■ WHAT NEEDS TO BE DONE:
Reproduce the article below on managing data model changes in Dataform with CircleCI, word for word and from its title to its last line.

CI/CD in Dataform with CircleCI part 2 — managing changes in the data model

Daniel Hommrich
Predictly on Tech
Published in
5 min readNov 22, 2021
Photo by Markus Spiske on Unsplash

In my previous article I tried to sketch a CI/CD solution for Dataform using CircleCI in a compact way; I had to leave out some details and obstacles that usually surface along the way. Today, I’d like to explore that a little further by looking at a real deal breaker: how to manage changes in the datamodel.

This has always been a delicate question. Most of the cases, there are more or less advanced SQL scripts that are supposed to do the job, some teams have discovered the power of Liquibase — which unfortunately doesn’t support BigQuery at this point — and some are still scratching their heads.

One of the core objectives of CI/CD is to remove the human factor from releasing and deploying. There shouldn’t be any obscure script that needs to be run and can be forgotten — or is run but against the wrong database or schema. We all have seen it happen. Instead, this should be done in a controlled fashion, reproducible, automated.

■ INFORMATION PROVIDED:
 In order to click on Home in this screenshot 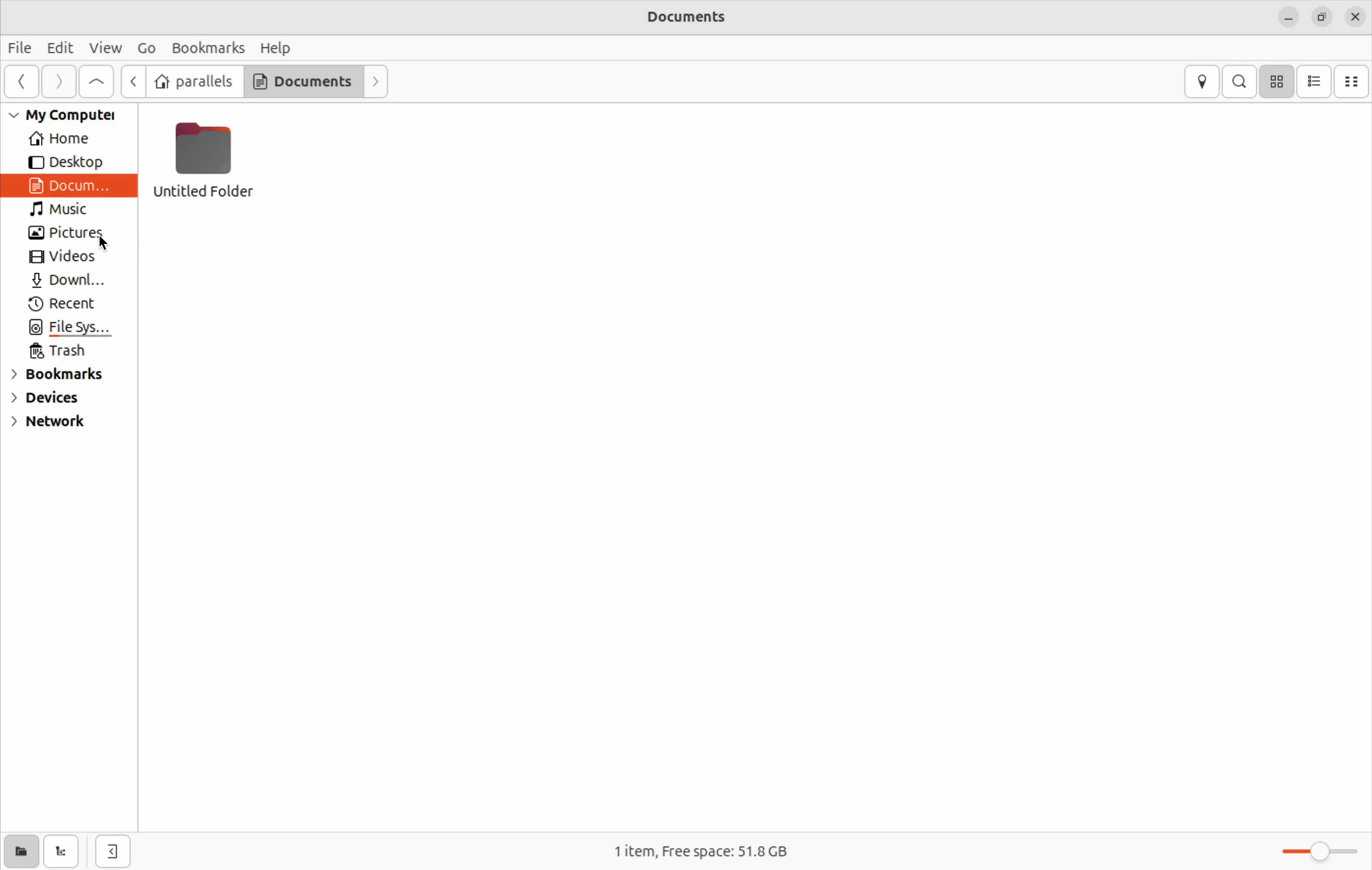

■ TASK RESULT:
CI/CD in Dataform with CircleCI part 2 — managing changes in the data model

Daniel Hommrich
Predictly on Tech
Published in
5 min readNov 22, 2021
Photo by Markus Spiske on Unsplash

In my previous article I tried to sketch a CI/CD solution for Dataform using CircleCI in a compact way; I had to leave out some details and obstacles that usually surface along the way. Today, I’d like to explore that a little further by looking at a real deal breaker: how to manage changes in the datamodel.

This has always been a delicate question. Most of the cases, there are more or less advanced SQL scripts that are supposed to do the job, some teams have discovered the power of Liquibase — which unfortunately doesn’t support BigQuery at this point — and some are still scratching their heads.

One of the core objectives of CI/CD is to remove the human factor from releasing and deploying. There shouldn’t be any obscure script that needs to be run and can be forgotten — or is run but against the wrong database or schema. We all have seen it happen. Instead, this should be done in a controlled fashion, reproducible, automated.